» Work to complete
Rewrite the records from the line that contains "You are a computer-use" through the end of the records, with "Bookmark" replaced by "Save" and everything else unchanged, and leave the pictures out.

» Data provided
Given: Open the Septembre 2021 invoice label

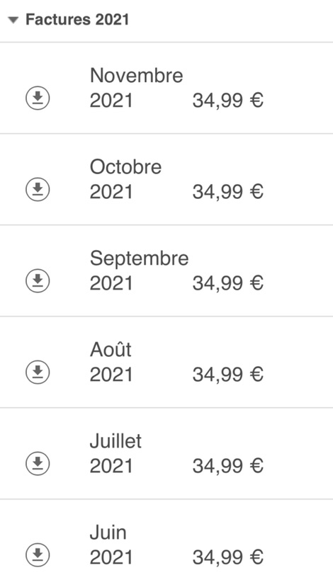Looking at the screenshot, I should point(140,271).
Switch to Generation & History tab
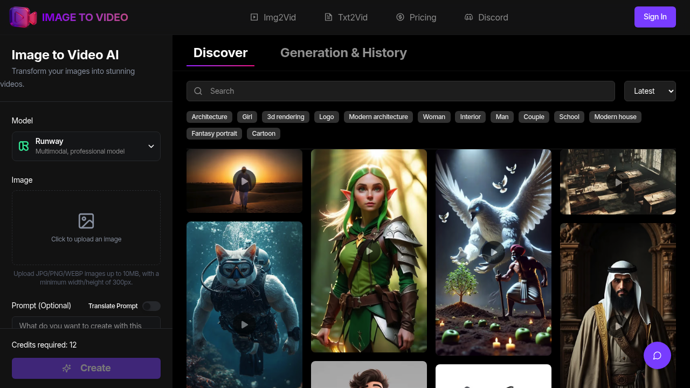The width and height of the screenshot is (690, 388). 343,53
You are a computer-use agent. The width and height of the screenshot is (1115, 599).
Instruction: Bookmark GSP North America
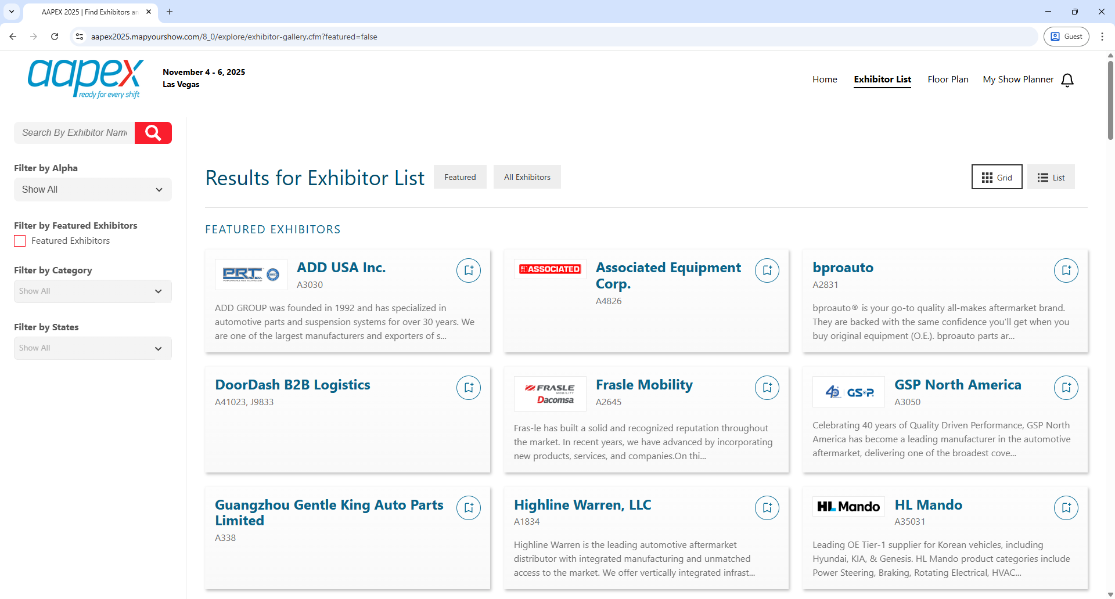click(x=1066, y=387)
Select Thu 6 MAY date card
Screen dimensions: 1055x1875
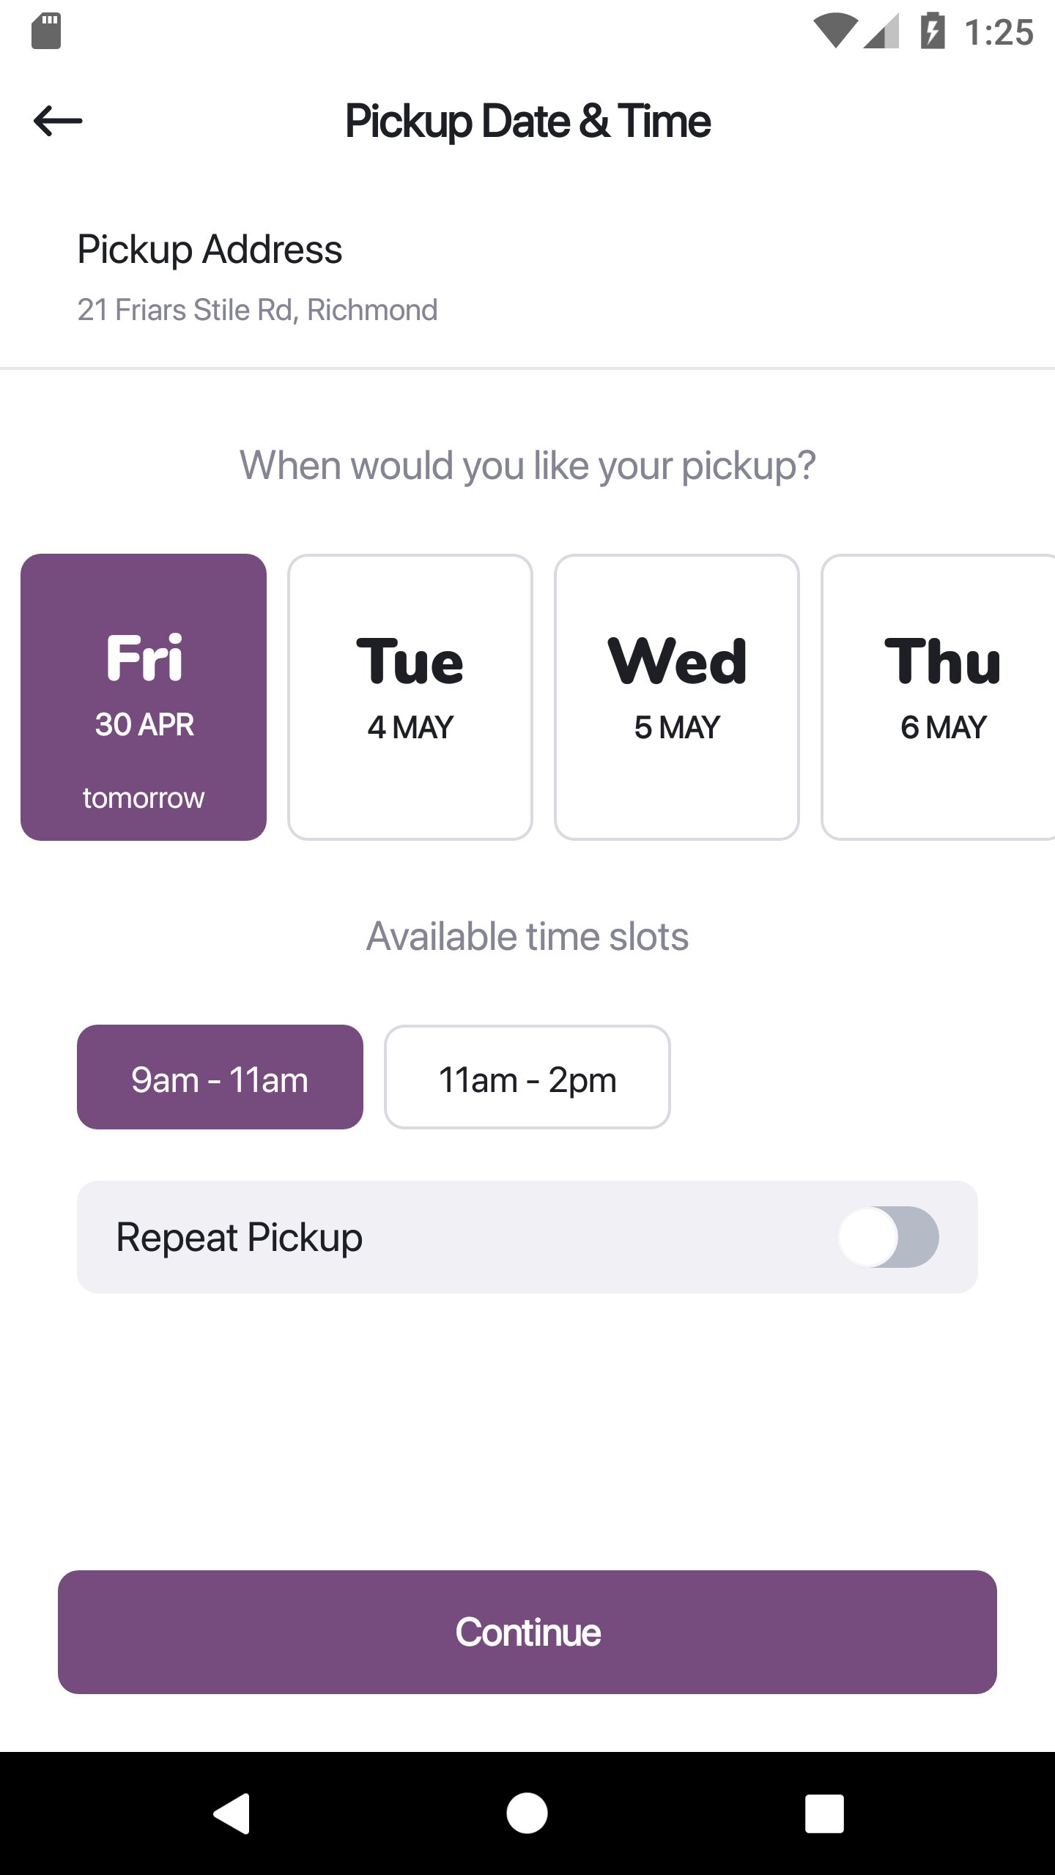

» The reply
You are a computer-use agent. The width and height of the screenshot is (1115, 599).
Instruction: Save GSP North America
click(x=1066, y=387)
Select Thu 6 MAY date card
Screen dimensions: 1055x1875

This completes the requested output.